Last Tuesday night, Donald B. Swegan watched his television screen intently when Princeton’s victory over the University of Pennsylvania granted the Harvard men’s basketball team is first ticket to the NCAA tournament in 66 years. For any Crimson fan, it was an exciting moment, but for Swegan—one of the ten Harvard players who made the trip to the tournament in 1946—it brought back a flood of memories.
“In those days, only eight teams went to the NCAA.... To be selected was quite an honor,” he said.
When Swegan, who came to Harvard for one year as part of the Navy V-12 program, later re-named NROTC, joined the basketball program in 1945, he found himself on a team largely made up of fellow Navy men.
According to Swegan, six of the Navy men playing for Harvard the last time the Crimson went to the Big Dance had been captains of their previous schools’ basketball teams.
“It just happened that we were all sent to Harvard at that time and came together as a very good team,” he said.
Swegan and his teammates traveled to Madison Square Garden in March 1946 to face Ohio State in the first round of the NCAA tournament.
“I certainly had never experienced anything like that, and I doubt if the other [players] had either,” said John D. Clark ’47, another member of the team. “To be in Madison Square Garden and to be a part of that was exceptional, something that went beyond any dream I had.”
Despite the team’s 46-38 loss to Ohio State, Swegan said he still remembers the game fondly. “I made the last shot in the game, and that threw off the point spread,” he said. “Ohio State was the favorite by 10 points. When I made that last shot, a huge roar went up from the crowd…. Everybody that was gambling was affected by my basket.”

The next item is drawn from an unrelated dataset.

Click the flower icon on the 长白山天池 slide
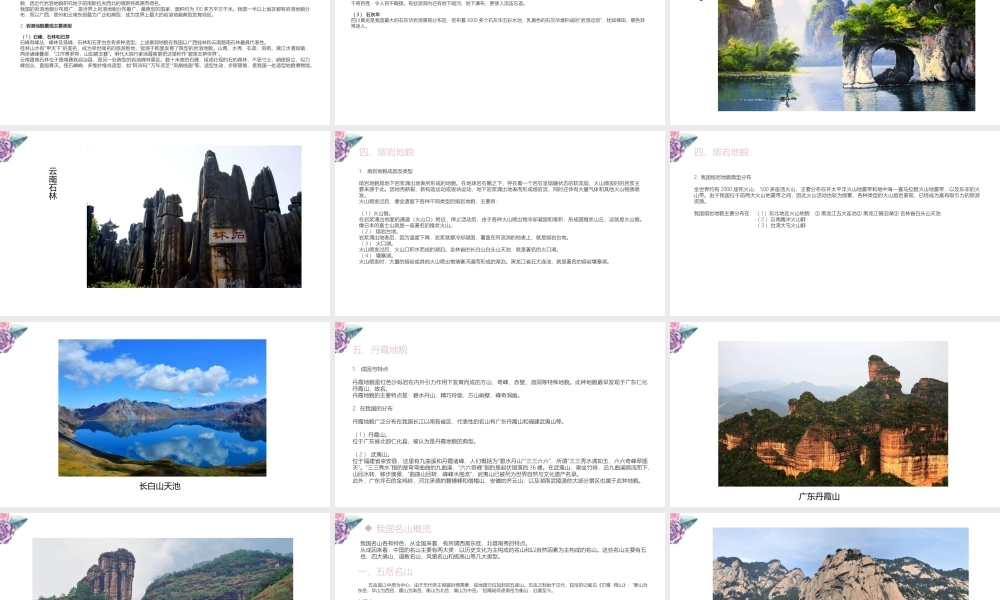The image size is (1000, 600). (12, 337)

Along with their memories, both Clark and Swegan said that they have held onto the personally inscribed Bellevue watches that were presented to each Harvard player at the tournament.
Looking ahead to this week’s game, Clark and Swegan noted that the playing field has changed considerably since they last donned their Crimson jerseys.

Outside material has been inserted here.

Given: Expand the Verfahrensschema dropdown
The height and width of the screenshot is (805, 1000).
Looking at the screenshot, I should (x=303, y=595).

“It was never like March Madness,” Clark said. “It was a much smaller tournament.”
Swegan agreed, noting that in 1946, for example, three-point shots and dunking did not exist. “[Today’s] players, to be honest, are much better than we were. They’re bigger, they’re stronger, and they have moves that we didn’t even think of.”
While Clark will be watching Harvard’s game against Vanderbilt on Thursday from home, Swegan will attend the game in Albuquerque with Vincent F. Lackner Jr. ’72, another former Harvard basketball player who has led an effort to reach out to players from the 1946 team.
“I looked Don up and called him and said, ‘Is there any way we can get you to the game?’” Lackner said. The Friends of Harvard Basketball and the Varsity Club also assisted in the effort.
Swegan, who said he is looking forward to meeting this year’s players and men's basketball coach Tommy Amaker, already has his outfit picked out for the big game. “[I’m taking] my Harvard football letterman’s sweater,” he said. “I can still fit into it.”